Without leaps of imagination, or dreaming, we lose the excitement of possibilities. Dreaming, after all, is a form of planning.  Gloria Steinem

Problems do not go away. They must be worked through or else they remain, forever a barrier to the growth and development of the spirit.  M. Scott Peck

Among the many memorable things that happened at the UN this week, the highlight for me came courtesy of the Uruguayan Foreign Minister during an important Security Council debate on protection of health care facilities in conflict.   Calling the UN to invest more in inspiration to better honor the trust for a peaceful and sustainable world that others have placed in it, he noted that Martin Luther King was never once known to utter “I have a strategic plan today…”

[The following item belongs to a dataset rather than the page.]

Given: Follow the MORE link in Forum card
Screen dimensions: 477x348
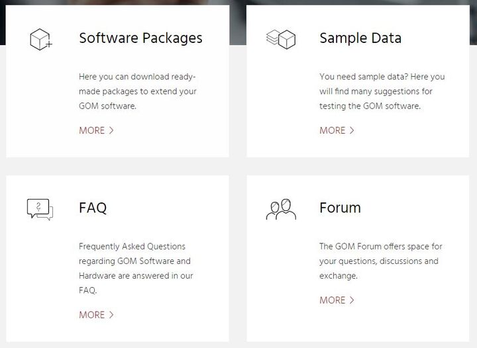Looking at the screenshot, I should [x=337, y=300].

The Minister’s comment, which evoked considerable applause in the Security Council chamber, was not intended to denigrate planning nor the difficult logistical and financial decisions that must be made every day in order to sustain this complex institution and its expanding agendas.   But it was good for participants in this Council meeting to be reminded that some of the “slog” of this place – its excessive statement making and consensus building, its endless discussions on finances and working methods – is tied to a larger vision, a higher purpose, a dream if you will of a cleaner, fairer, more peaceful, more prosperous planet where people spend more time sharing than scheming, more time listening than condemning, more time facing and addressing problems than pushing them off on others.

Disconnected from the larger dream that connects its three “pillars” and animates with urgency the numerous studies and resolutions that emanate from this place, the UN risks becoming just another multilateral bureaucracy, just another talk shop for states looking for change mostly on their own terms, just another institution yielding tepid and largely predictable responses to the unique crises (mostly of our own making) currently lapping at our shores.

For many of us, as we have noted on other occasions, the Sustainable Development Goals (SDGs) and their 169 targets represent this sort of dream: a world where agriculture is sustainable, governance is trustworthy, education is accessible, oceans and forests are healthy, migrants and refugees are respected, women speak their own policy voices, climate is stable, weapons are restricted and poverty is relegated to the history books.   We are a long way from this dream; indeed we may well need to raise trillions of dollars to meet the goals we have set out for ourselves, an overwhelming figure exceeded only by the trillions more we would need to spend in a last-ditch effort to save our species if we fail our current sustainable development responsibilities.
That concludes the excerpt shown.